■ EXTRACT ■

..............................

Tag Archives: Reading List

Teaching Maritime History – A Suggested Reading List

By Christopher Nelson

At the end of our discussion about the Eighteenth-Century British Royal Navy and her new book, Disciplining the Empire, I asked Professor Kinkel what books she would teach in a graduate level course on maritime history. She kindly provided me a draft syllabus of the books that she would have her students read. 

There are some fascinating titles to add to your reading list. A short description from the publisher follows each book.

From the Atlantic to the Mediterranean (and Beyond)

Carlo M. Cipolla, Guns, Sails and Empires: Technological Innovation and the Early Phases of European Expansion, 1400-1700 (New York: Sunflower Univ. Press, 1966)

“Guns, Sails and Empires is that rarity among works of history: a short book with a simple, powerful thesis that the entire book is devoted to proving. Carlo Cipolla begins with the question, “Why, after the end of the fifteenth century were the Europeans able not only to force their way through to the distant Spice Islands but also to gain control of all the major sea-routes and to establish overseas empires.” (Amazon)

..............................

■ SET OF TASKS ■
1 > According to the maritime history reading list, what is the title of Professor Kinkel's new book?
2 > Pick up the maritime history reading list after its final sentence and keep writing it.

■ DATA SECTION ■
..............................

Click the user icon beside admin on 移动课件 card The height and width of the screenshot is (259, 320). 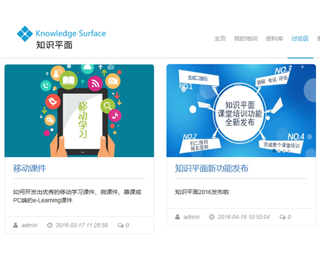16,225
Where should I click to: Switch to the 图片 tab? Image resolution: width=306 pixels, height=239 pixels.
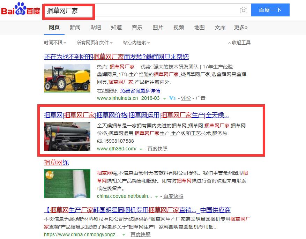[158, 28]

..............................

■ ANSWERS TO THE TASKS ■
1 > Disciplining the Empire

2 >
Richard T. Rapp, “The Unmaking of the Mediterranean Trade Hegemony: International Trade Rivalry and the Commercial Revolution,” Journal of Economic History, 35.3 (1975): 499–525

“The shift in the locus of European trade from the markets of the Mediterranean to the North Atlantic overthrew a centuries old pattern of commerce and established the basis for the predominant role of North Atlantic Europe in the era of industrialization. While the expression “commercial revolution” no longer has quite the currency that it once enjoyed, students of the early modern economy have not been negligent about trying to understand the causes of the commercial shift. The impact of entrepreneurship and Weltanschauung, capital accumulation, technical innovation in shipping and industry, and the economic and political organization of nation-states have all received attention from students of the age.” (Cambridge/Journal of Economic History)

Herman Van Der Wee, “Structural Changes in European Long-Distance Trade, and Particularly in the Re-Export Trade from South to North, 1350–1750,” in The Rise of Merchant Empires: Long-distance Trade in the Early Modern World, 1350–1750, ed. James D. Tracy (Cambridge Univ. Press, 1990), pp. 14–33

“European dominance of the shipping lanes in the early modern period was a prelude to the great age of European imperial power in the nineteenth and early twentieth centuries. Yet in the present age we can see that the pre-imperial age was in fact more an ‘age of partnership’ or an ‘age of competition’ when the West and Asia vied on even terms. The essays in this volume examine, on a global basis, the many different trading empires from the end of the Middle Ages to the eighteenth century.” (Amazon)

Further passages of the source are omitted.